There are also three former congressional staffers with committee ties at firms currently lobbying for JPMorgan:
- Collins Lionel is a lobbyist at Jones, Walker et al., and a former staff member on the committee. JPMorgan hired the firm this year.
- Nicholas Leibham, who works JPMorgan lobbying firm K&L Gates, was formerly an aide to Gary L. Ackerman, D-N.Y., another committee member.
- Bart Gordon also works at K&L Gates. He's a former Democratic congressman from Tennessee who, back in the 1980s, sat on the committee.
Data compiled by the Center for Responsive Politics also shows how representatives on the committee have benefited from the generosity of JPMorgan's employees and PACs.

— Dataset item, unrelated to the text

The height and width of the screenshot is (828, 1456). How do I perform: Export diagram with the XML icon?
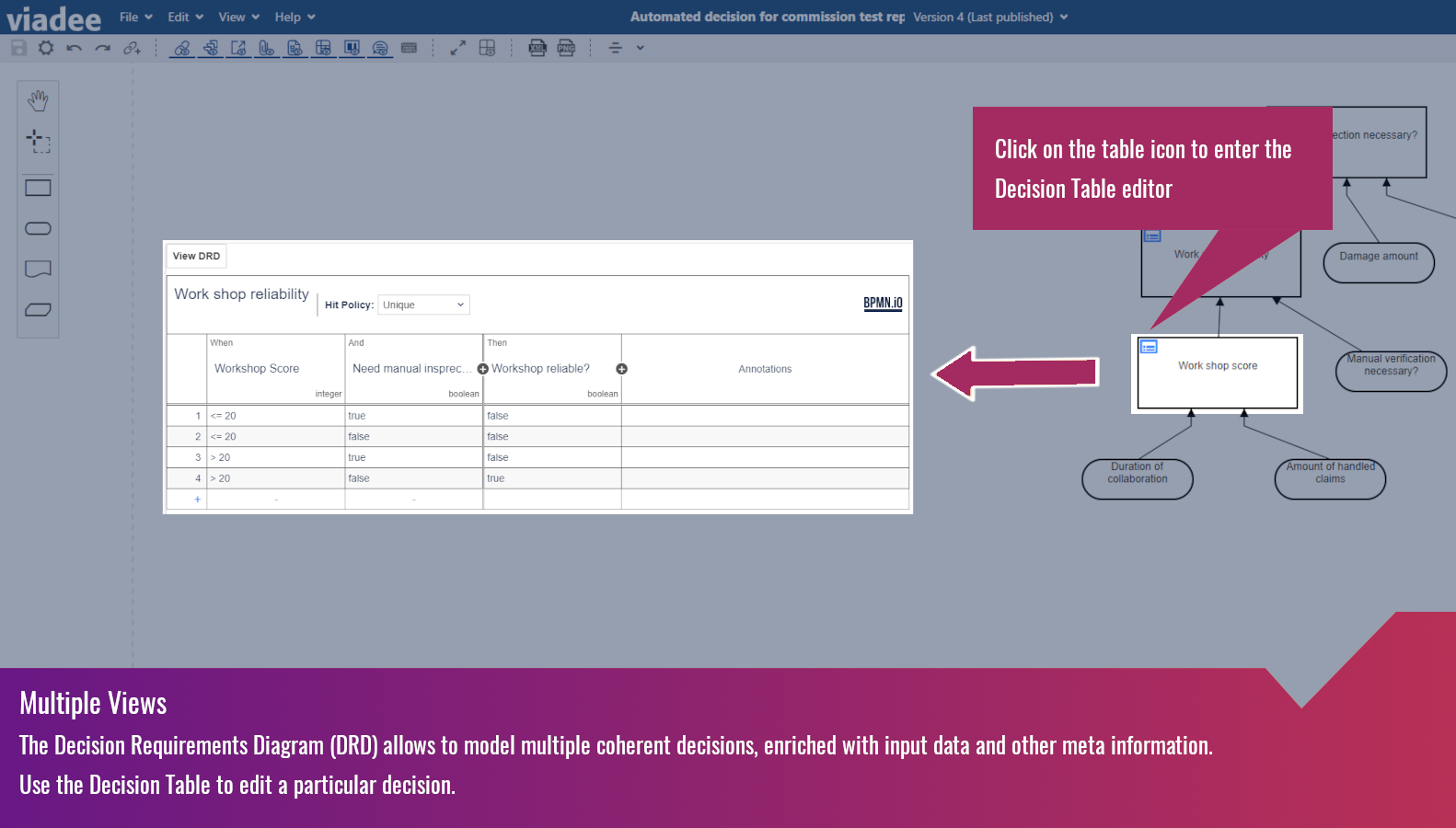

In the 2012 election cycle, JPMorgan's PACs and employees have so far given $168,000 to members of the committee. About 80 percent of that came from one of the bank's PACs.
- JPMorgan's PAC and employees have been the second-largest contributors to committee chairman Spencer Bachus, R-Ala., since 1993, donating a total of $119,000 to the congressman's campaigns — $11,000 so far this election cycle. (These numbers don't include contributions to Super PACs or other outside groups.)
- The committee's vice-chair, Jeb Hensarling, R-Texas, has received a relatively modest $50,000 from JPMorgan since 2003. Overall, commercial banks have been his largest campaign contributor.
- Other big Republican career recipients include Steve Stivers of Ohio, who has only served since 2010 but has already received more than $70,000.
- On the Democratic side, JPMorgan's PAC and employees have given ranking member Barney Frank, D-Mass., $84,500 since 1989, making them his 4th biggest donor overall.
- JPMorgan is number one for Carolyn Maloney, D-N.Y., with more than $100,000 since 1993.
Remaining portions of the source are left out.